┌─ Record extracts

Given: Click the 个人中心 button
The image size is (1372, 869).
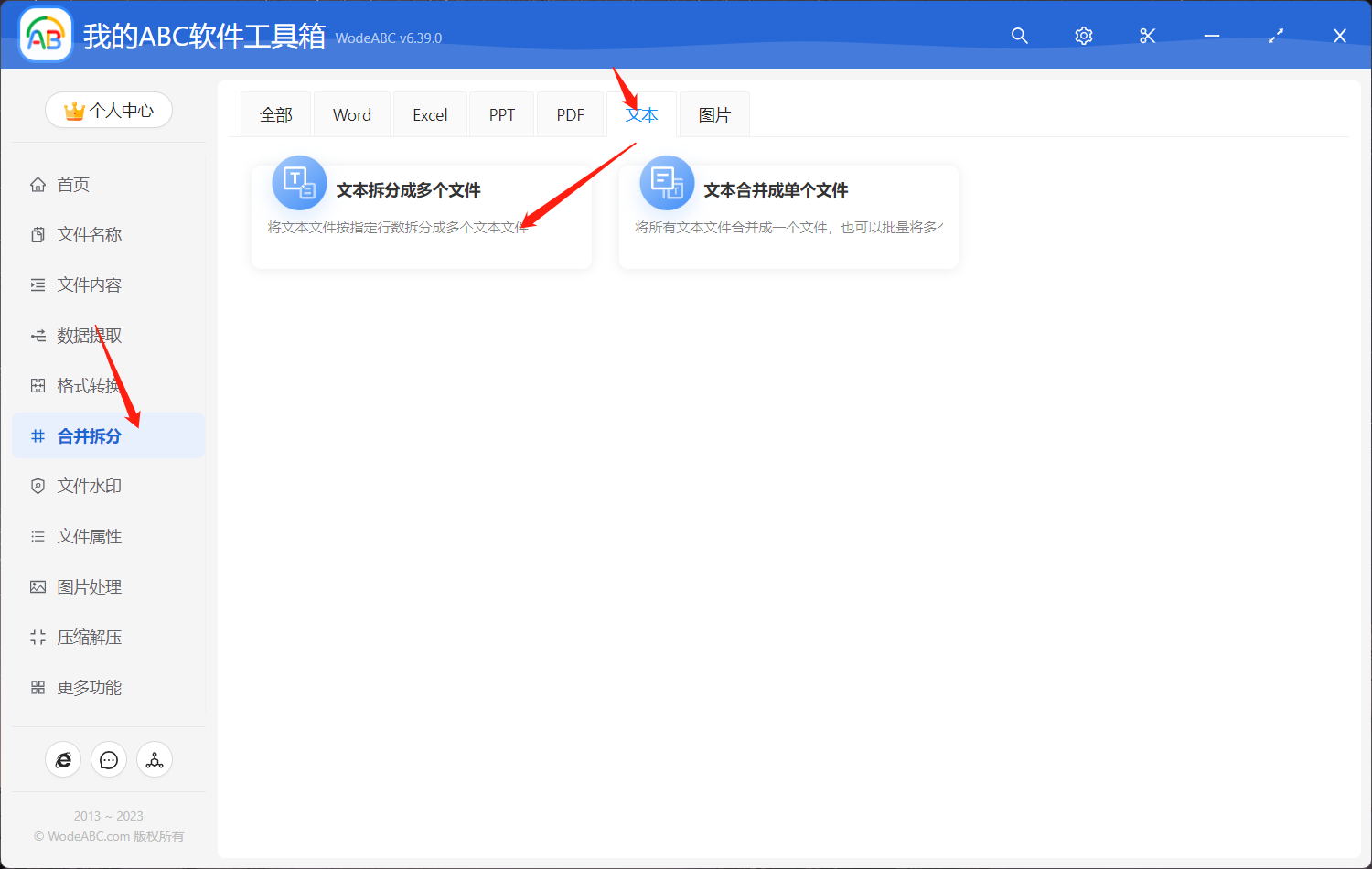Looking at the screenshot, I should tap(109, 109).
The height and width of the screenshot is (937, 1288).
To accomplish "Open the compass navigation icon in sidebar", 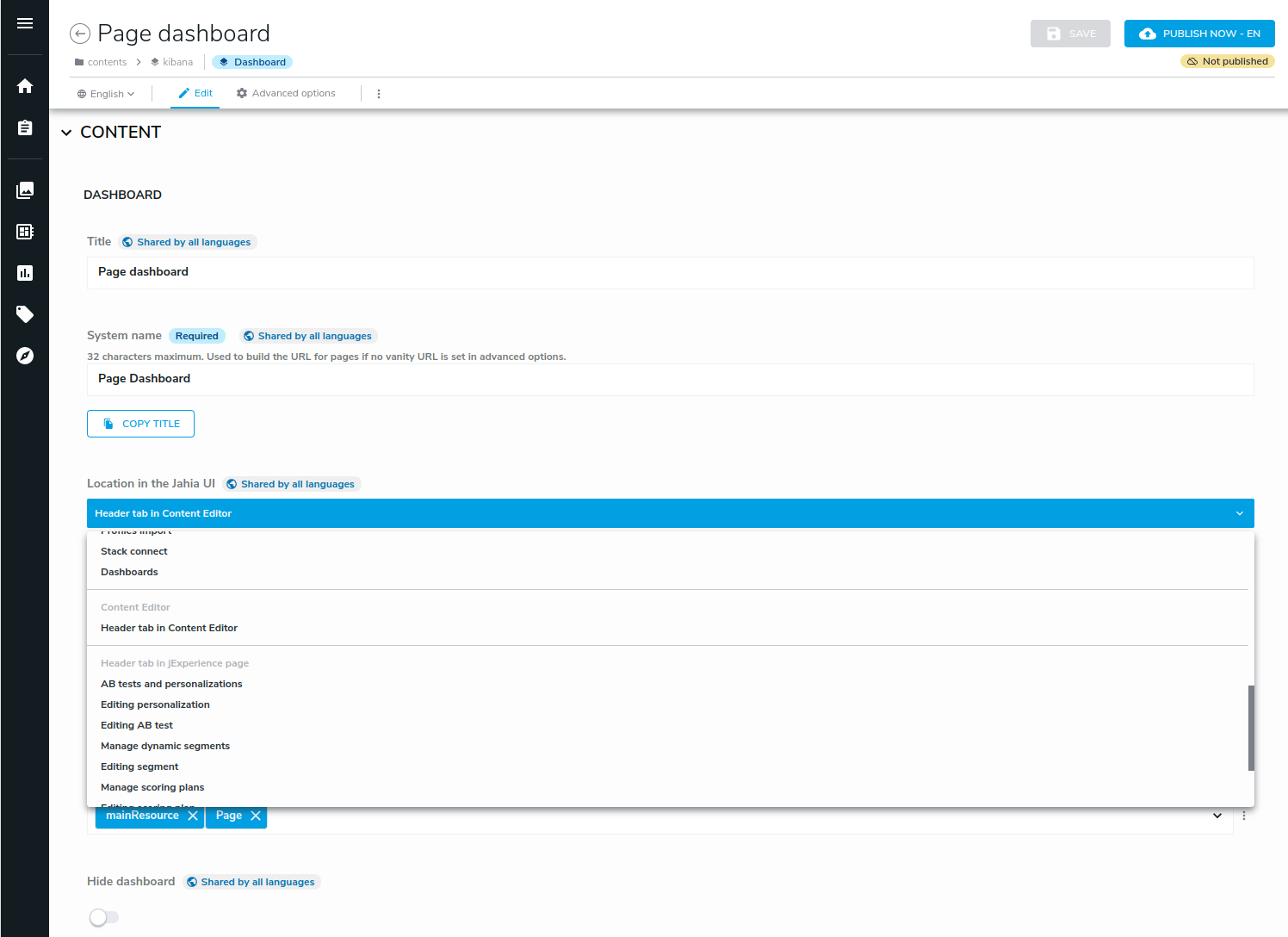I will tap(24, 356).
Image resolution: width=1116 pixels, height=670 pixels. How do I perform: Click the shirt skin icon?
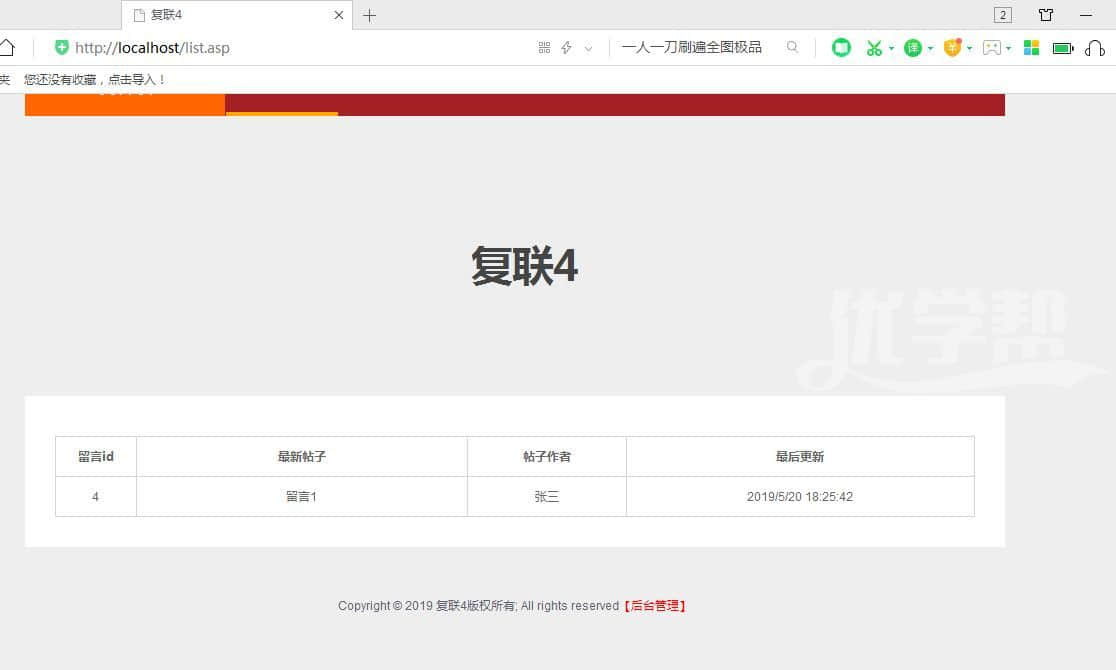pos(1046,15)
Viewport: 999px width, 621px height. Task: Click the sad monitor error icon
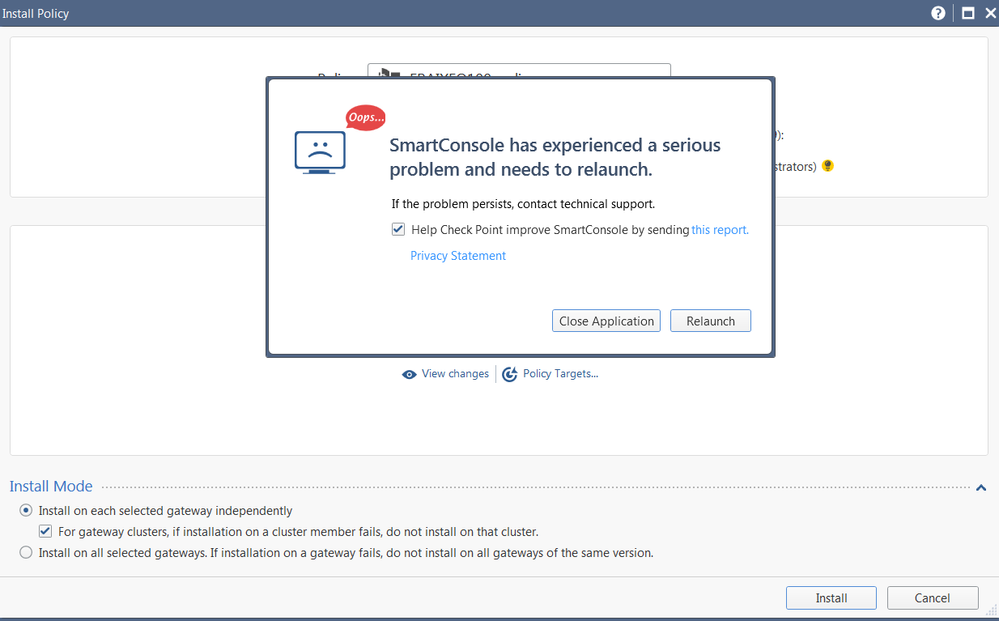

└─
┌─ Record extracts

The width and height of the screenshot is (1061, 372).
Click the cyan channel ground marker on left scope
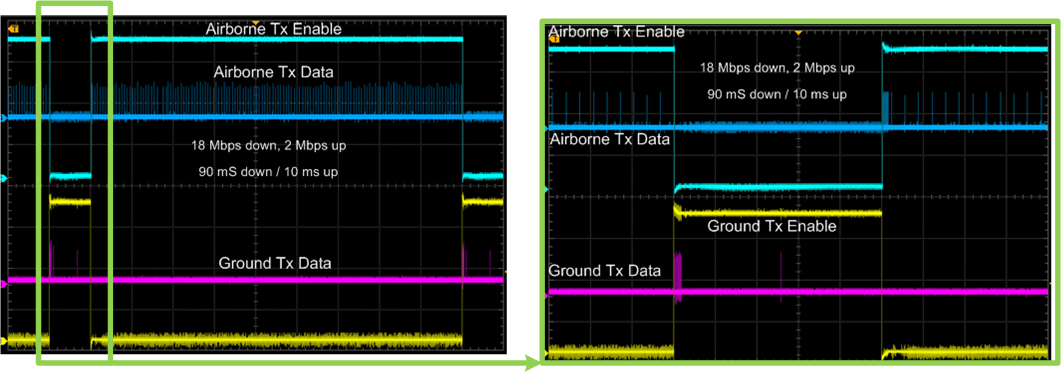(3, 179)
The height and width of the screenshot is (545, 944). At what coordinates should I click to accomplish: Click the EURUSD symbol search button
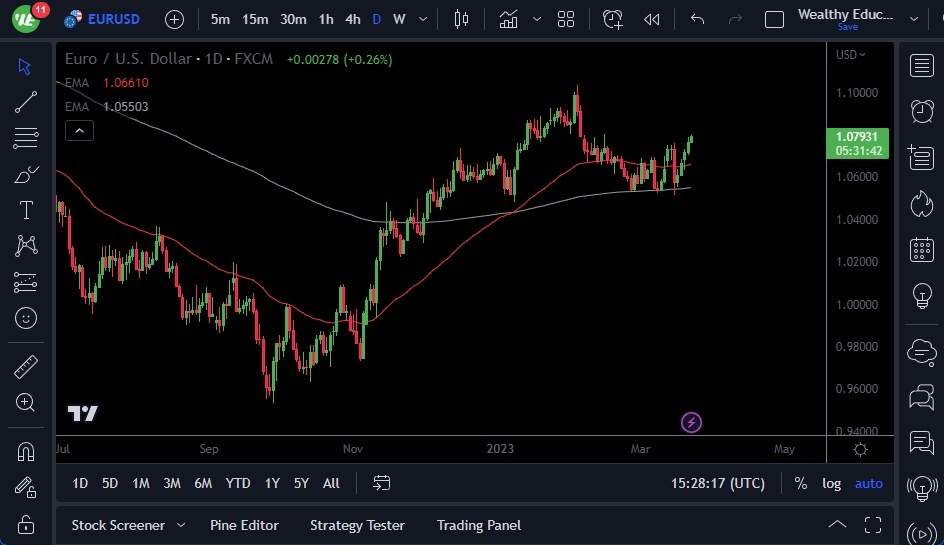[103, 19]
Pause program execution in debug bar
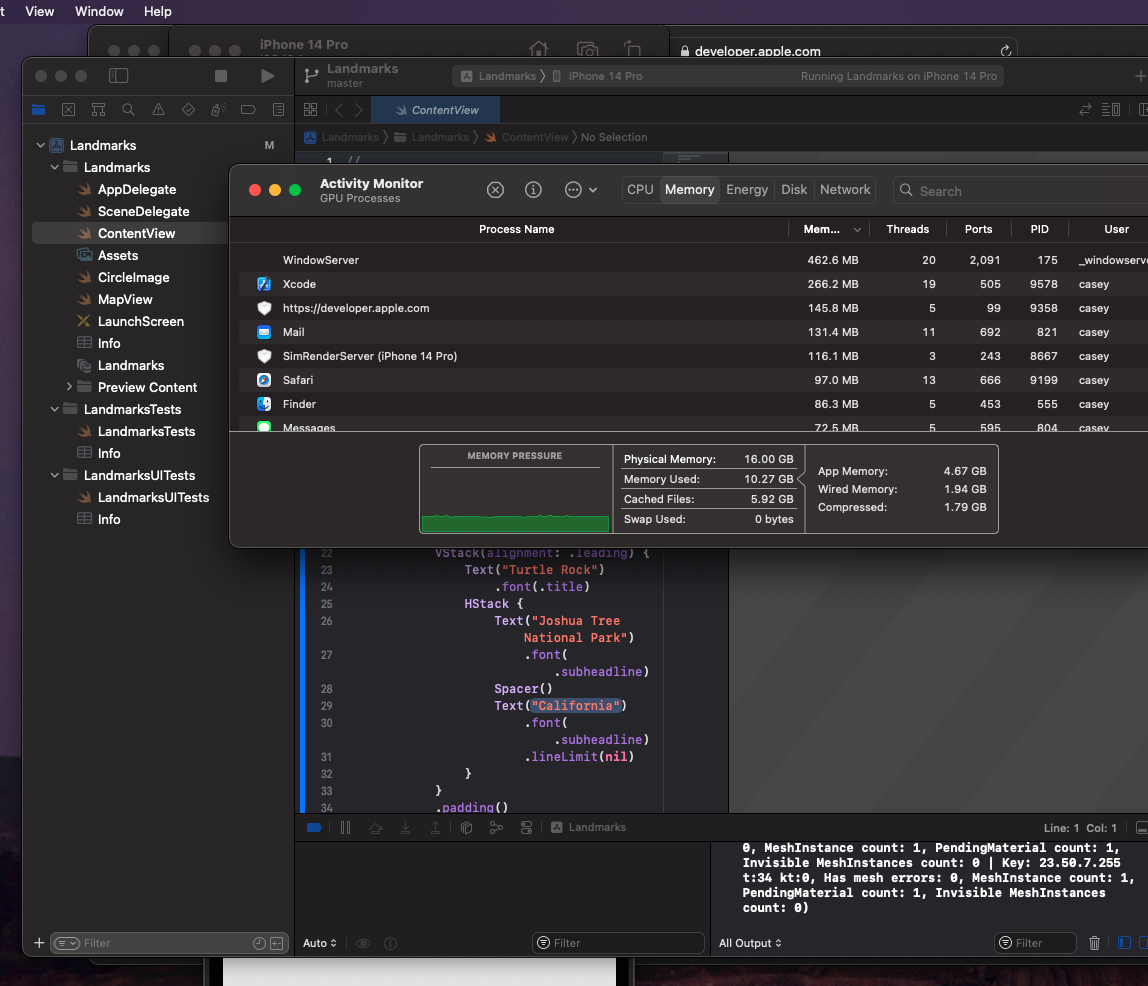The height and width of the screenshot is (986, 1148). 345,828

└─

• [What is being asked]:
Using the entries above, extract exactly the lines from the one that contains "Image resolution: width=1116" through the one that contains "Viewport: 999px width, 621px". Do not carry over any pictures.

• [Expected output]:
Image resolution: width=1116 pixels, height=670 pixels. How do I perform: Click the shirt skin icon?
pos(1046,15)
Viewport: 999px width, 621px height. Task: Click the sad monitor error icon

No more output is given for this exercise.